XII

Envuelto por las frías nieblas de la mañana, que apenas daban paso a su respiración jadeante, Flavio agitaba el látigo con su brazo infatigable. Su mirada, extraviada, no alcanzaba a distinguir entre los densos vapores si caminaba por la ancha y fácil carretera, o si su carruaje rodaba a orillas de un precipicio, y su convulsa mano no podía detener ya los desbocados caballos.

Las ramas de los árboles que hallaban al paso azotaban su rostro; las voces desgarradoras de su cochero se unían al ruido estridente de las ruedas, que saltaban sobre las piedras ásperas y desiguales de aquellas sendas salvajes y desconocidas. La alta maleza desgarraba la ropa de los viajeros; los caballos corrían a la ventura, con la velocidad del relámpago. ¡Cuán horrible aquella huida, marchando al azar envueltos por las nieblas negras e insondables como el caos!

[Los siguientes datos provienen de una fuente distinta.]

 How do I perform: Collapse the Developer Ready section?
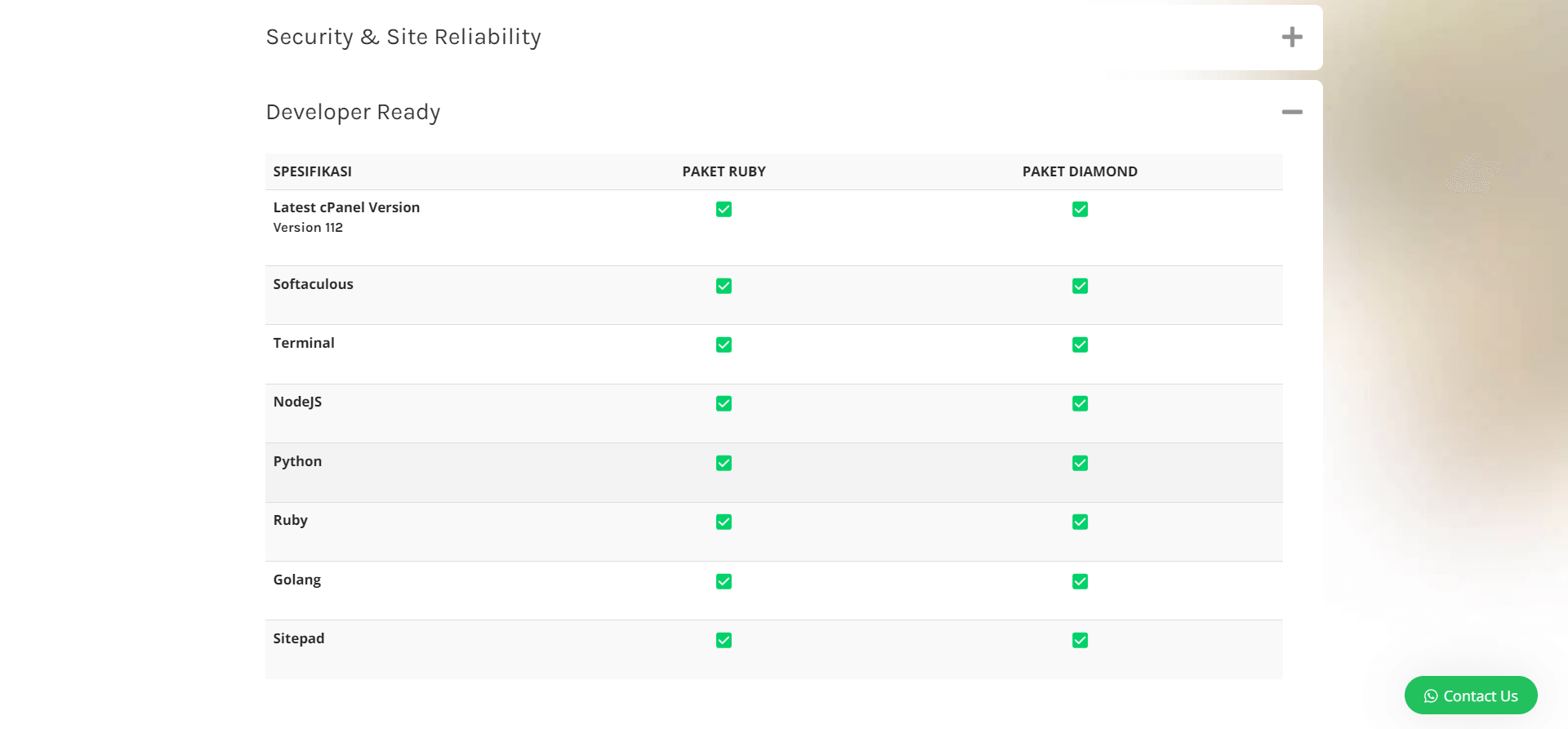pyautogui.click(x=1292, y=112)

Flavio, loco, delirante, caminando hacia el abismo, recordó que con su vida iba a extinguirse la de otro hombre a quien había arrastrado en su desgracia. Bredivan y su austero palacio pasó también en confuso por su extraviado pensamiento; recordó su tranquila niñez, las últimas palabras de sus padres; pasó por su imaginación conturbada la idea de Dios, que le habían enseñado a adorar y a temer: se acordó del infierno, de la eternidad.

Entonces gritó también, pidió socorro, y su voz se perdía en el silencio y las tinieblas que le rodeaban. Temía la muerte, no quería abandonar tan pronto la vida; pero el fantasma de negras alas y enjutas mejillas parecía sonreír entre la niebla y atraerle hacia sí con sus miradas tristes y sin brillo.

Veía con el alma desgarrada cómo la rapidez de aquella carrera infernal le robaba de minuto en minuto su existencia.

Pero tan terrible angustia no podía durar mucho tiempo.

—¡Saltemos al camino! —gritó el cochero.

—¡Saltemos! —murmuró Flavio.

Dos gritos desgarradores atravesaron el espacio; las colinas los repitieron en confuso, como si el abismo les contestara con un gemido. Los desbocados caballos rodaban por la vertiente de una profunda cañada, y momentos después caballos y carruajes se estrellaban en lo profundo de la abierta sima.